Tuttavia, dichiara incostituzionali due leggi regionali quella della Liguria che istituisce l'Autorità d'ambito territoriale ottimale per la gestione delle risorse idriche e dei rifiuti e quella della Campania che prevede la competenza della regione a disciplinare il servizio idrico integrato come servizio privo di rilevanza economica. Perché la materia trattata dalle regioni rientra nella potestà legislativa esclusiva dello Stato. Lo Stato ha competenza esclusiva in materia ambientale (articolo 117 secondo comma, lettera s, della Costituzione) e quindi le regioni devono rispettare le sue disposizioni.

A differenza, però, della materia del coordinamento della finanza pubblica che è di competenza legislativa concorrente. Dunque, non dovrà essere la legge statale a prevedere nel regolamento attuativo della riforma (dpr 168/2010) l'assoggettamento ai vincoli contabili delle aziende che gestiscono i servizi di utility in affidamento diretto. Appunto perché l'ambito di applicazione del patto di stabilità interno non è di competenza legislativa esclusiva statale.

Un discorso che non può essere fatto per l'obbligo imposto agli affidatari di utility di bandire concorsi per assumere personale e gare per acquisire beni e servizi. La norma, secondo la Corte, attiene alle materie della tutela della concorrenza e dell'ordinamento civile, entrambe di competenza esclusiva dello stato. E per questo risulta legittima.

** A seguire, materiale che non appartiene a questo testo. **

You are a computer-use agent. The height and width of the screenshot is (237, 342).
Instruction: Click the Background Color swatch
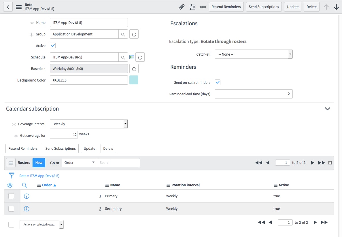coord(134,80)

La Consulta quindi smonta tutti (tranne uno) i cardini delle contestazioni regionali, compreso quello sugli affidi in house limitati ai casi in cui la gestione concorrenziale si rivela impossibile o anti-economica. Per le regioni tali disposto sarebbe illegittimo perché va oltre la disciplina comunitaria, ma per la Corte, la legge italiana è solo più stringente di quella Ue. Quest'ultima consente l'in house quando l'amministrazione pubblica garantisce sulla società un "controllo analogo" a quello sui propri uffici, ma questo, secondo la sentenza, non la rende incompatibile, perché essendo pro mercato le modifiche rientrano nelle possibilità di scelta autonoma da parte del legislatore nazionale.